The session explored the following questions:
- How do you implement Big Data?
- Does Big Data mean All Data?
- How is big data being used? (case studies/use cases)
- Will in-stream analytics lead to knee-jerk management?
- A major barrier to implementing a big data plan is in understanding what big data really means.For non-technical professionals, big data should be thought of less as a tangible thing and more as a condition. Organizations are far less likely to invest in “big data technologies” when they aren’t presented with the real business problem that the technology is needed to solve.
- The Cloud used to be viewed as a silver bullet to Big Data because is provided organizations an opportunity to store all their data and not worry about it. This sort of ‘out of sight, out of mind’ attitude has changed somewhat. Many organizations are coming to recognize the hidden costs and hidden risks of the Cloud and aren’t simply relying on cloud storage as a way to deal with the explosive growth of data.

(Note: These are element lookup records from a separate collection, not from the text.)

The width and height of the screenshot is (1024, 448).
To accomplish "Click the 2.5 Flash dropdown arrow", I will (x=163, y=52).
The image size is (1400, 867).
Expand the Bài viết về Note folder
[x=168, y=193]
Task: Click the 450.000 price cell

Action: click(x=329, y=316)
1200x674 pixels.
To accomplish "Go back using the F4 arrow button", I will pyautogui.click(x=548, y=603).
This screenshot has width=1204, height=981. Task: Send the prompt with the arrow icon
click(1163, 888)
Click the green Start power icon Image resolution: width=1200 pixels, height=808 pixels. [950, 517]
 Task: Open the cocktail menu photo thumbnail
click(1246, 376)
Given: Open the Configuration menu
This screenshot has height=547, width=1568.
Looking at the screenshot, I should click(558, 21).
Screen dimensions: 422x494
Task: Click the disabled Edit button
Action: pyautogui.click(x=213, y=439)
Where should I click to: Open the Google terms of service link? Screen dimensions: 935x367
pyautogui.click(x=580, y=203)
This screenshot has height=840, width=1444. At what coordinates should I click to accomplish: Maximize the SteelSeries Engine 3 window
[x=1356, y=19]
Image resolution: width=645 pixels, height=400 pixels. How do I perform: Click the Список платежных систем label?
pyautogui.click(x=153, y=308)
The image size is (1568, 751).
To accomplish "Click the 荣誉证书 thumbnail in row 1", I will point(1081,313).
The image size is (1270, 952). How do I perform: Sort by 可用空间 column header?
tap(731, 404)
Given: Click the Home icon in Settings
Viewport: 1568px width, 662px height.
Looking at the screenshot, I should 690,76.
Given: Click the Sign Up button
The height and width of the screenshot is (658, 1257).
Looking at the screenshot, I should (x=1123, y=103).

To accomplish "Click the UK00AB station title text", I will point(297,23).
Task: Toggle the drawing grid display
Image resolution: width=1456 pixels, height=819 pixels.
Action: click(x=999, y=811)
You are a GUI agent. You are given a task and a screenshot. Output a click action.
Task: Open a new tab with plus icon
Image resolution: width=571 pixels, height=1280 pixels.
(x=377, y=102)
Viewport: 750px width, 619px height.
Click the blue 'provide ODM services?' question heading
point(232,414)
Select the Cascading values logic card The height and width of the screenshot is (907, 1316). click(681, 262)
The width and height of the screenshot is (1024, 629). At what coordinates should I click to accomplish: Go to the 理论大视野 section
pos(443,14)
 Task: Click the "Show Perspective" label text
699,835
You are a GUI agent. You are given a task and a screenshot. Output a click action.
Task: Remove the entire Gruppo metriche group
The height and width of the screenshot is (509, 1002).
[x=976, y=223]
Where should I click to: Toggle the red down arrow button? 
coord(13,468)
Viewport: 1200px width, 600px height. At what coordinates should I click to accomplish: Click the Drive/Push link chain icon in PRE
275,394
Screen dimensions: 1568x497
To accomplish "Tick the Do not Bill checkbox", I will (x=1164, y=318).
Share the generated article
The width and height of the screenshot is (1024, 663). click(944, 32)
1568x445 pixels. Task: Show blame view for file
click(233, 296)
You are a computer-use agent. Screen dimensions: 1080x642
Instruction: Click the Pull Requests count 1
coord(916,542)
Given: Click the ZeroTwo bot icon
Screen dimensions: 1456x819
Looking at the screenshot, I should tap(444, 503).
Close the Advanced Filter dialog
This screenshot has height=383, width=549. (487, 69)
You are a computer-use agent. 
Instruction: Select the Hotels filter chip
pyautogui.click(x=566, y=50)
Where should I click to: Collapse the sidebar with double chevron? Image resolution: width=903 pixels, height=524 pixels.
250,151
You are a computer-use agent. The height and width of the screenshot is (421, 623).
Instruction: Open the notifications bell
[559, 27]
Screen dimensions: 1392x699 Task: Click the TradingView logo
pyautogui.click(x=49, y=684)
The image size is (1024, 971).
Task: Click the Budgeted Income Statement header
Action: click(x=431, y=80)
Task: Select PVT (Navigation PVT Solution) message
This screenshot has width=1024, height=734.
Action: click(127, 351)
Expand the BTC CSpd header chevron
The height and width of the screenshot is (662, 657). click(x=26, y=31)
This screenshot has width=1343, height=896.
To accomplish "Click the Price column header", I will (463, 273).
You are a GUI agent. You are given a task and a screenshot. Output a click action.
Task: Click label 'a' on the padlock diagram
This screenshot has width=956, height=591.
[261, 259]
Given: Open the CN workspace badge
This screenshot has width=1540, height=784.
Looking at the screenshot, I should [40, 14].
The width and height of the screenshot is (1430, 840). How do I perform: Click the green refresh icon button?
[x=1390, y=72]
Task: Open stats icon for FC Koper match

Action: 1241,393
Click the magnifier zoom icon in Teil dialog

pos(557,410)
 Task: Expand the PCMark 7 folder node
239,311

- The future of big data technologies lies in analytics. More specifically, analytics across data repositories and data types that connect the dots and give people real, actionable information about their data as a whole. Social media sites, like Facebook, are great examples of the power of analytics. Facebook takes endless amounts of data from hundreds of millions of users and presents it in a meaningful and cohesive way. Organizations are trying to move in the same direction.
- Privacy is a major issue with Big Data. Information governance professionals have to strike a balance between getting the most business value out of data and information while also minimizing risk and damaging information exposure. Privacy legislation simply cannot keep pace with the information boom. It needs to be addressed at an organizational level. It’s also important to note that privacy issues evolve. Generally we have sacrificed some degree of personal privacy in our pursuit of information access.
E-Discovery Beat’s Key Takeaway
The concept of Big Data conjures a lot of fear for organizations. The reality is that Big Data should make more informed business decisions possible. The first step in implementing a Big Data plan and strategy is to determine what data is actually valuable and needs to be managed. From there, classification of the data is critical. In the e-discovery world, the holy grail is analysis of data in-place, prior to it being collected and moved to a centralized repository. Automated document classification is a significant first step to achieving that goal.